Lewis first launched proceedings against Facebook last year over a series of ads appearing on the website which claimed he had backed several investment schemes. Those schemes later turned out to be fake, and Lewis sued Facebook for reputational damage.
He said he had dropped the lawsuit after working with Facebook to devise new ways of combatting scammers on the platform.
Facebook said it will donate £3m to Citizens Advice as part of the settlement, which has promised to provide support to scam victims and increase public awareness. The funds will be used to create the Citizens Advice Scam Actions (Casa) project, due to be launched in May this year.
Facebook intends to debut a scam ads reporting tool on its UK website around the same time, enabling users to flag ads that they believe to be fraudulent or in violation of Facebook’s ad policies. An internal team will be set up to monitor and enforce these reports.
“We know zero tolerance doesn’t mean zero occurrence,” Facebook’s northern Europe director Steve Hatch told reporters this morning.
“This is an area we’ve been focused on for a long time… We’ve invested heavily in [our reporting] systems, they’re improving but they’re not perfect.”
Lewis put out a plea to other advertising platforms, namely Google and Yahoo, and policymakers and regulators to work with him and Citizens Advice on the matter.
He added that the £3m donation was “far and above anything I could have won in court”, predicting his final damages would have been closer to between £50,000 and £100,000. However said he would not rule out another lawsuit in the future “if things do not improve”.
A Google spokesperson later said: “Because we want the ads people see on Google to be useful and relevant, we take immediate action to prevent fake and inappropriate ads. We have a tool where anyone can report these ads and these complaints are reviewed manually by our team.”

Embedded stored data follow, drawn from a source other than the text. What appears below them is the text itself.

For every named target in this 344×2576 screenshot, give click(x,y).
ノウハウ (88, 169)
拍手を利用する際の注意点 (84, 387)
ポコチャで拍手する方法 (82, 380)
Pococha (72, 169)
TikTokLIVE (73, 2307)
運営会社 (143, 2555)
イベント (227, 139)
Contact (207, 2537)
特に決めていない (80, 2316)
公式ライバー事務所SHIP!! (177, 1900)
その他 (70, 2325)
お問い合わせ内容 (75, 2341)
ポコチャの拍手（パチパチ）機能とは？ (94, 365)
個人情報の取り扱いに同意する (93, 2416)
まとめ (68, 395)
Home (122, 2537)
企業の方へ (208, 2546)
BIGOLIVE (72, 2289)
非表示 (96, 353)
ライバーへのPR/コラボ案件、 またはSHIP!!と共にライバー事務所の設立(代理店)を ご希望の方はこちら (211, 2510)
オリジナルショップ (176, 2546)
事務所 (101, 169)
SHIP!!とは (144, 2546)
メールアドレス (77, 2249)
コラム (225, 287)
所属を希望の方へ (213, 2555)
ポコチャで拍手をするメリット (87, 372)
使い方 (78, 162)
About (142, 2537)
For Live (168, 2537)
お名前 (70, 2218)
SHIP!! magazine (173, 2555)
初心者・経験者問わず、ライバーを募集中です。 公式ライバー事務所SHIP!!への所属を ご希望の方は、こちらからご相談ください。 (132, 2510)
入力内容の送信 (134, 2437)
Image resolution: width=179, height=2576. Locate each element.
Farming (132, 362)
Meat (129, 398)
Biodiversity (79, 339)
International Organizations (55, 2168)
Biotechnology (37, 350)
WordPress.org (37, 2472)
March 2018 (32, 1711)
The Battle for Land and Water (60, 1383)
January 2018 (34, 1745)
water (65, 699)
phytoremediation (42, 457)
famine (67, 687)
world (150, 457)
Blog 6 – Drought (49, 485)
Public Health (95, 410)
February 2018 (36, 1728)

The firm added that Google had removed 3.2bn ads in 2017, and that the tech giant updates its policy as new threats emerge.
Facebook said it disabled 754m fake accounts in the third quarter of 2018, rising from 583m in the previous quarter. Of the £3m donated to Citizens Advice, £2.5m will be paid out in cash over the next two years and £500,000 will be awarded in advertising credit to spread awareness of the campaign.